Sure those companies wouldn't deny selling the product, but after those 2 companies putting their own money in R&D Nintendo backtracked on the project why do you think they would have tried a 3rd time?

Cartdrige and CD on the same console would likely be problematic, we had bad examples besides extra cost.

Well Nintendo and Philips only had one deal, so it wouldn't be back tracking 3 times, they would be going ahead with a N64 CD drive instead of a Super NES one, which frankly is a way better deal for Philips if Nintendo felt like they wanted to work with Philips. If not them, Nintendo did end up working with Panasonic and IBM on the GameCube and both of them made CD-ROM drives, but so did numerous other companies as I mentioned like Toshiba, Hitachi, Fujitsu, JVC, NEC I'm sure would've been happy to supply Nintendo with a drive if asked. 

Cartridge slot really doesn't cost much at all, don't see what would be problematic about that at all. 

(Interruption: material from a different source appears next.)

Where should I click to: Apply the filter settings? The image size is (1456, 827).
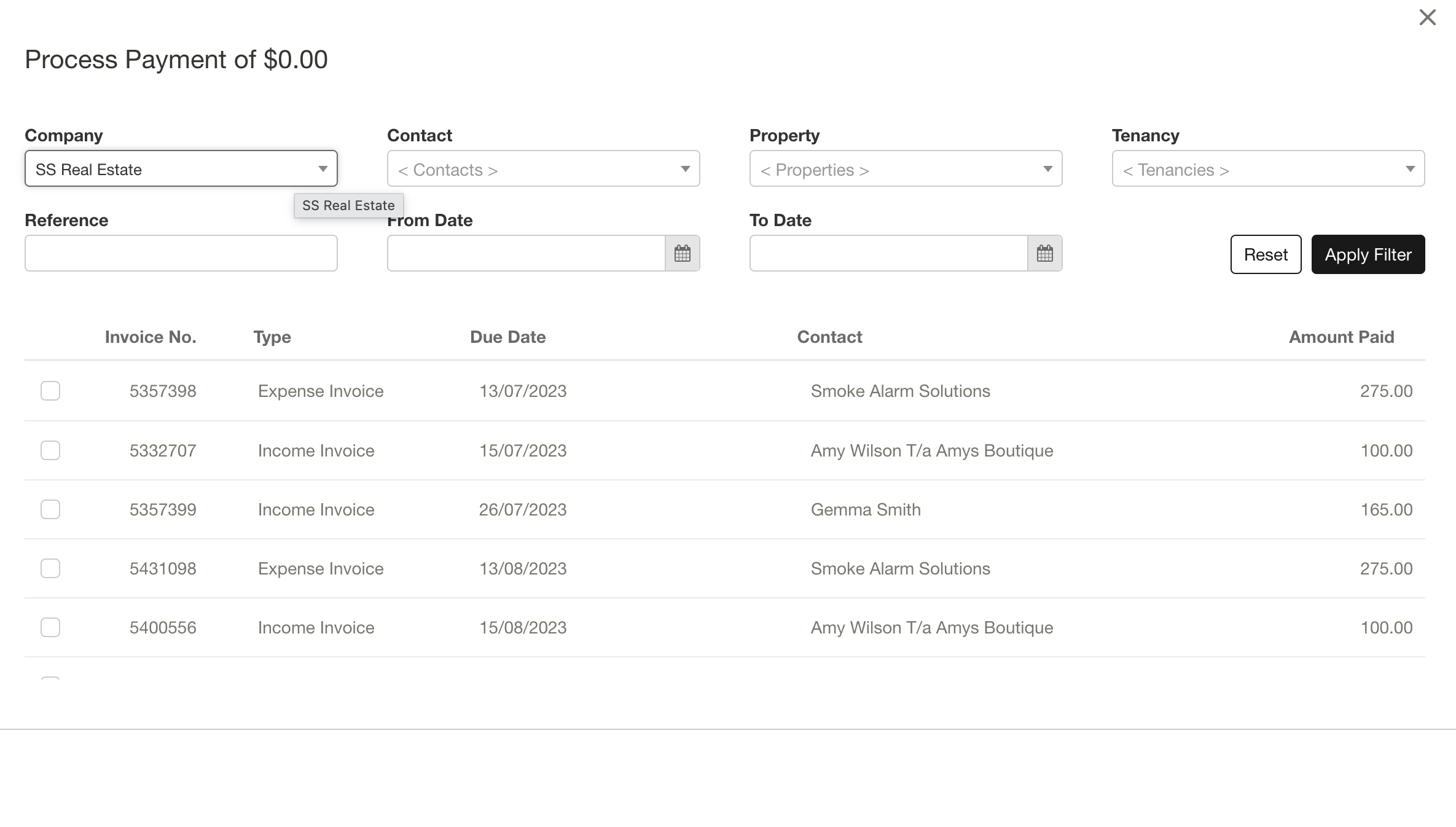(1368, 254)

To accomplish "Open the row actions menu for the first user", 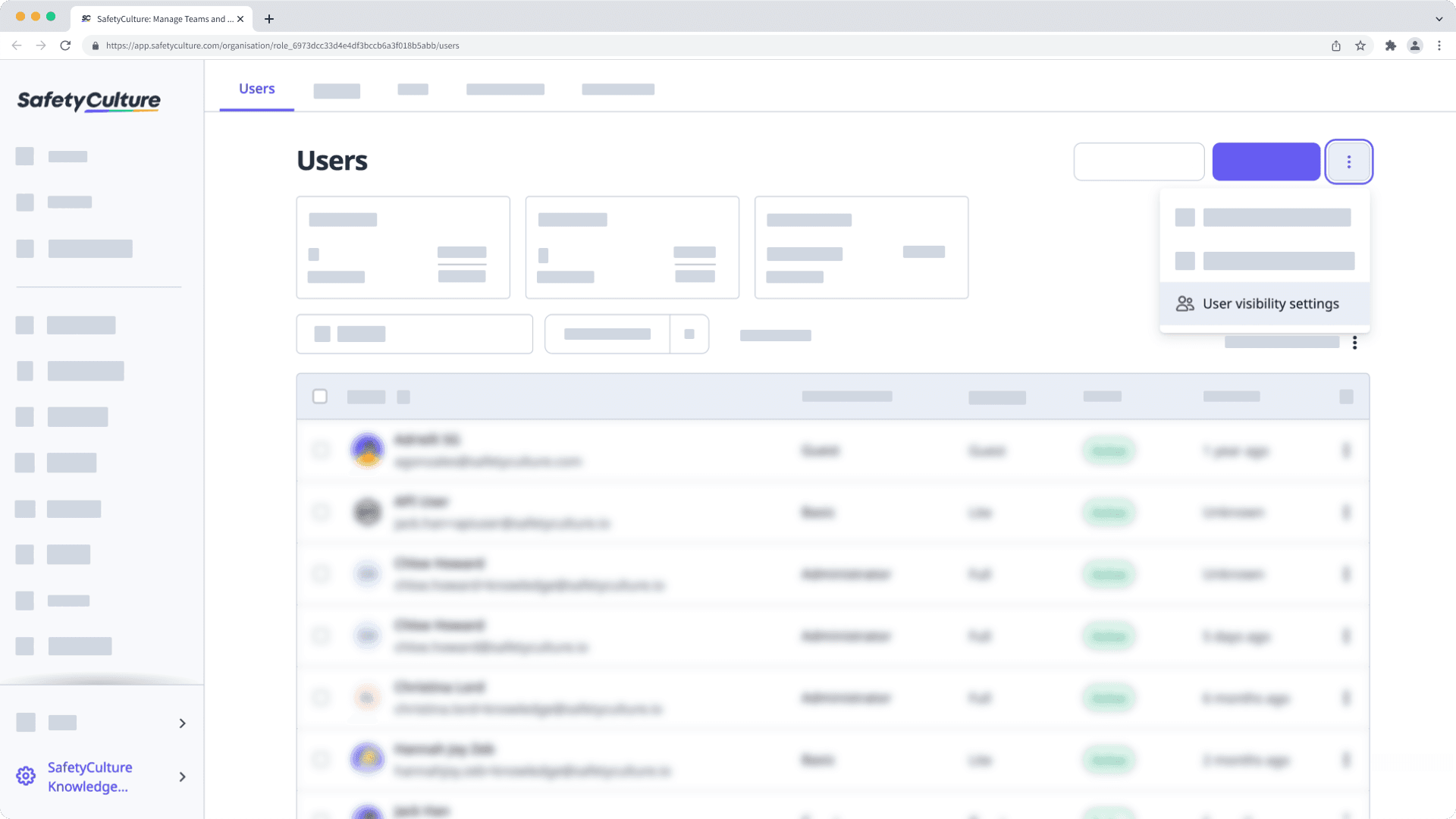I will click(1346, 450).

For that gen especially where 2x speed CD-ROM drives were pretty slow, having a fast cartridge in combination with a CD that could just handle large textures, audio, video, voice data, etc. would've been actually a pretty kick ass setup for Nintendo/Rare games. A game like Star Fox 64 for example could've off-loaded all the voice data onto a 5 cent CD instead of using up like 1/3 of the cartridge's space for voice audio. 3rd parties probably just would've made CD-only games, but who knows I could see things like fighting games being cart + CD combo (Street Fighter III was rumored for the N64, but I think there were cartridge space limitation issues). You could probably do other things like use the cartridge (say 8-16MB) as a faster higher speed texture cache of sorts and have the disc just stream textures straight to the cartridge to hold. 

If anything I think what would've happened is maybe Nintendo would've amalgamated the cartridge slot and RAM Expansion slot the N64 had (it also had an expansion slot on the bottom of the system for the 64DD which wouldn't be needed ... so it had three high speed ports ... people forget that). You could lose one of those slots, maybe even two. The Saturn's cartridge slot for example could run both cartridge games but also it could run the RAM Expansion, so probably that would've saved Nintendo a few bucks.